The mangrove family (Rhizophora stylosa) has been used as traditional medicine. Due to the habitat of mangroves, they develop unique phytochemicals. Thus, they have the potential to become a source of plant-based therapeutic agents. However, many of the them remain uninvestigated. The purpose of this study was to predict the potential of some phytochemicals of the mangrove family as an inhibitor of both viral gene expression and bacterial nucleic acid. Some bioactive compounds of mangrove (taraxerol, pyrethrin, 2-Furancarboxaldehyde, and avicequinone A) were used as subject of this study. The main protease (Mpro) of SARS-Cov-2 virus (PDB ID: 6y2e), the staphylococcus aureus's proteins: topoisomerase II DNA gyrase (PDB id: 2XCT), and tyrosyl-tRNA synthetase (PDB id: 1JIJ) were used as targeted protein. The drug-likeness of compounds were analyzed using Swiss ADME based on the Lipinsky rule of five. Meanwhile, the affinity value between proteins and ligands was predicted using Autodock Vina. The root means square distance (RMSD) value (<2 A) and the binding cavity of drugs (ivermectin and ciprofloxacin) were used as validation parameters. This study resulted that only taraxerol compounds have a violation of Lipinsky's rule.
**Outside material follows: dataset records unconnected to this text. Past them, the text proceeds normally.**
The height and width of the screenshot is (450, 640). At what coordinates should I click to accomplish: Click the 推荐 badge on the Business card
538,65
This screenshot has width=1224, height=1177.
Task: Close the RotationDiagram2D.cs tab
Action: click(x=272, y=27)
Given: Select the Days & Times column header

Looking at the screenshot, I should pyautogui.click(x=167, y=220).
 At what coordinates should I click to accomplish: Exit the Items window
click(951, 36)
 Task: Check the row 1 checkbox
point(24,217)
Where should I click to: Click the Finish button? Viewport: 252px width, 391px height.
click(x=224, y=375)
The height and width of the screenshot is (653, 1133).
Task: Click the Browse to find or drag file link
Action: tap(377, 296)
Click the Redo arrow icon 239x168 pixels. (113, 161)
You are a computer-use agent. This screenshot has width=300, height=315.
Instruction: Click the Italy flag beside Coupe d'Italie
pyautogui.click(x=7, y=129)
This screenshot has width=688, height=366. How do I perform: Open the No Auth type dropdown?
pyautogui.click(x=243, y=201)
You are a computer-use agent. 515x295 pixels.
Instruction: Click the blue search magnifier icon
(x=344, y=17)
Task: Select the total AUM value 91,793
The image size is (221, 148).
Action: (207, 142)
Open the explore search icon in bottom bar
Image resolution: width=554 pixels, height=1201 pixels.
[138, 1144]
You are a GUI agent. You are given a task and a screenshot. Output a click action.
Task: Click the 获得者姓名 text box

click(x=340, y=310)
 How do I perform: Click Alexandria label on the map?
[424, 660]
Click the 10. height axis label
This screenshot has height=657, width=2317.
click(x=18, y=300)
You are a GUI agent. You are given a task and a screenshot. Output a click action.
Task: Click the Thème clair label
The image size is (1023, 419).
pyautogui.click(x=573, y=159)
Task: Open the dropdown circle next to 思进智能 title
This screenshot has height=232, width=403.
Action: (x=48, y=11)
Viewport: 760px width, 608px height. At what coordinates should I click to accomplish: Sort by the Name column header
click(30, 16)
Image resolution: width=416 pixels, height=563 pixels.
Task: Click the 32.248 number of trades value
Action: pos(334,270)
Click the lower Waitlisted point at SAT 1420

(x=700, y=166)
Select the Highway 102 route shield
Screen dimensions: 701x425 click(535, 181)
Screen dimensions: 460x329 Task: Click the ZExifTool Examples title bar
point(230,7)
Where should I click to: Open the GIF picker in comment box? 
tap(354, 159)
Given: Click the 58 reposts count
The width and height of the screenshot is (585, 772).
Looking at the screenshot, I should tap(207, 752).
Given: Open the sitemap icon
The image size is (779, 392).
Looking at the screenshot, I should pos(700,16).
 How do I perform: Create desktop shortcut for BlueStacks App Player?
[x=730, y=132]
Even so, out of the phytochemical compound of mangrove, the taraxerol has the highest affinity in Mpro and topoisomerase II DNA gyrase protein, although still lesser than ivermectin against Mpro; while avicequinone A has the highest affinity against tyrosyl-tRNA synthetase. This concludes that some phytochemicals of the mangrove family could be developed as an antibacterial and antiviral agents of therapy.